O filme A Árvore da Vida (exibido em Bauru em horário único para boêmios) coloca tantas questões diante de nós, que seria impossível discutirmos todas. Sobressai a perda da inocência ? representada pelo encontro de uma camisola feminina por Jack, um menino que até então não sentira as pulsões tão comuns a garotos de sua faixa etária. A descoberta do sexo nunca havia sido expressa de maneira tão sutil, poética e ao mesmo tempo sensual e perturbadora no cinema. Essa dicotomia entre o sagrado e o profano nos é colocada logo no começo do filme, quando a mãe (Jessica Chastain) de Jack (Sean Penn) diz que devemos escolher entre duas maneiras de viver a vida: a da graça ou a da natureza. Vivemos hoje no reino do pensamento binário. Ou somos criacionistas ou evolucionistas. Nós nos apegamos a essa separação radical entre duas maneiras de viver. A natureza já foi, outrora, fonte de muita graça e mística. Os povos antigos não viam, por exemplo, o Sol como simplesmente uma estrela de um sistema cósmico, mas tinham nele a representação de um Deus. Foi o homem moderno, com sua ciência, que conseguiu desmistificar e fazer perder o significado sagrado da natureza. São emblemáticas as cenas de Seann Penn no prédio high-tech do Citicorp, em Nova York. A mensagem que fica é que uma vida sem tormentas, seja em que época for, depende da nossa capacidade de viver enxergando graça e magia, nas situações mais comuns da natureza e do ser humano. Dentro do infindável espectro de emoções, sentimentos e relações que atravessaram milênios na Terra, a dor rege o nosso próprio mundo. O dinossauro prende sua presa indefesa, e a solta por complacência.

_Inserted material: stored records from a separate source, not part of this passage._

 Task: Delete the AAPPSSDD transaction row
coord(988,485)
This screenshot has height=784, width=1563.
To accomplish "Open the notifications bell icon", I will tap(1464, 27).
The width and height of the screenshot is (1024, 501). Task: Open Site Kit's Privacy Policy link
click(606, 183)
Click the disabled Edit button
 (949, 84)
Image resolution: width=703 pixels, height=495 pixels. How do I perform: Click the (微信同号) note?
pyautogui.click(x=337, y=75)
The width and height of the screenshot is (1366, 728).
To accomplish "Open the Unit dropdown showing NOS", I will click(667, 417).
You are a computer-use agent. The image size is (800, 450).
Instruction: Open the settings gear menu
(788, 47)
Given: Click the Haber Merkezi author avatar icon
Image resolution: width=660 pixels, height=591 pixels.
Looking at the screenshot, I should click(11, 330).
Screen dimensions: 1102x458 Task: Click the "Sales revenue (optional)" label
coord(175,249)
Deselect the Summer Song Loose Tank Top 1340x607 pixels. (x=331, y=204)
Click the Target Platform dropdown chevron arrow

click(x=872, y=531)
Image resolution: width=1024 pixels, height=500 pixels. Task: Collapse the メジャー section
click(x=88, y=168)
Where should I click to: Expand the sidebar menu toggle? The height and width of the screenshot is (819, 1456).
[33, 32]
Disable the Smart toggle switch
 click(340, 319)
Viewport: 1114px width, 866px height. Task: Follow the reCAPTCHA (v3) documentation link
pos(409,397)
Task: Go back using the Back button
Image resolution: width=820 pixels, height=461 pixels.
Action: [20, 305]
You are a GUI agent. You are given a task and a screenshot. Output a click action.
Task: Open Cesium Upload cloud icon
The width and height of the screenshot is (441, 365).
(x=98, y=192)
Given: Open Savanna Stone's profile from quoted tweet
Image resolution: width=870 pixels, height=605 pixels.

Para conviver com a idéia da finitude o homem precisa acreditar na complexidade de tudo que o rodeia no universo, ampliando sua capacidade de entendimento. Em sua parte central, o filme divaga por esplêndidas imagens de natureza, como uma erupção do Etna, as geleiras da Antártida, os oceanos e diversos animais, imagens de nebulosas captadas pelo telescópio Hubble ? que alguns descreveram ironicamente como "momento National Geographic". Se há um perigo com respeito a Árvore da Vida é ser interpretado como filme religioso. É muito mais filosofia embora tenha fundo espiritual, ou seja, anseia explorar além da matéria. Malick abre a sua caixa de ferramentas mais primárias da indústria cinematográfica ? talvez o seu grande pecado. Abusa da montagem, fotografia, trilha sonora e direção de arte. Salva o bom-gosto. Há momentos de beleza singular, quando o diretor utiliza a música de Smetana que descreve a vida como o rio que nasce nas montanhas, cascateia pelos vales até morrer no mar. Brahms (Sinfonia n. 4), Bach (Tocata e Fuga e Cravo Bem Temperado) são outros dos muitos compositores que enriquecem o filme. Robert Schumann aparece com a página em que o autor põe música num verso do poeta alemão Heinrich Heine (1797-1856): "Estrelas, lua, sol, flor,/Dois olhos lindos e canções de amor,/Por mais que nos comovam lá no fundo,/Não mudam uma vírgula no mundo". Bem a propósito.

Deus e o pai autoritário (Brad Pitt) plantaram a árvore da vida no centro do Éden, onde se enlaçou a serpente. Ali o homem começou a questionar as suas ordens. Jó quis saber o porquê de estar passando por tantas desgraças. Afinal, ele era um homem justo! Pobre Jó, as fatalidades da vida independem de nossa integridade. "O diabo é dissimulado, Deus age às brutas", dizia o jagunço Riobaldo. A recompensa virá em dobro aos que não perderem a fé. Para os que não creem, fica a lição: a prática da felicidade é uma constante batalha interior, carregada de escolhas, perdas, dores, mudanças, fantasias, desejos, medos e sonhos baseados na realidade de cada um.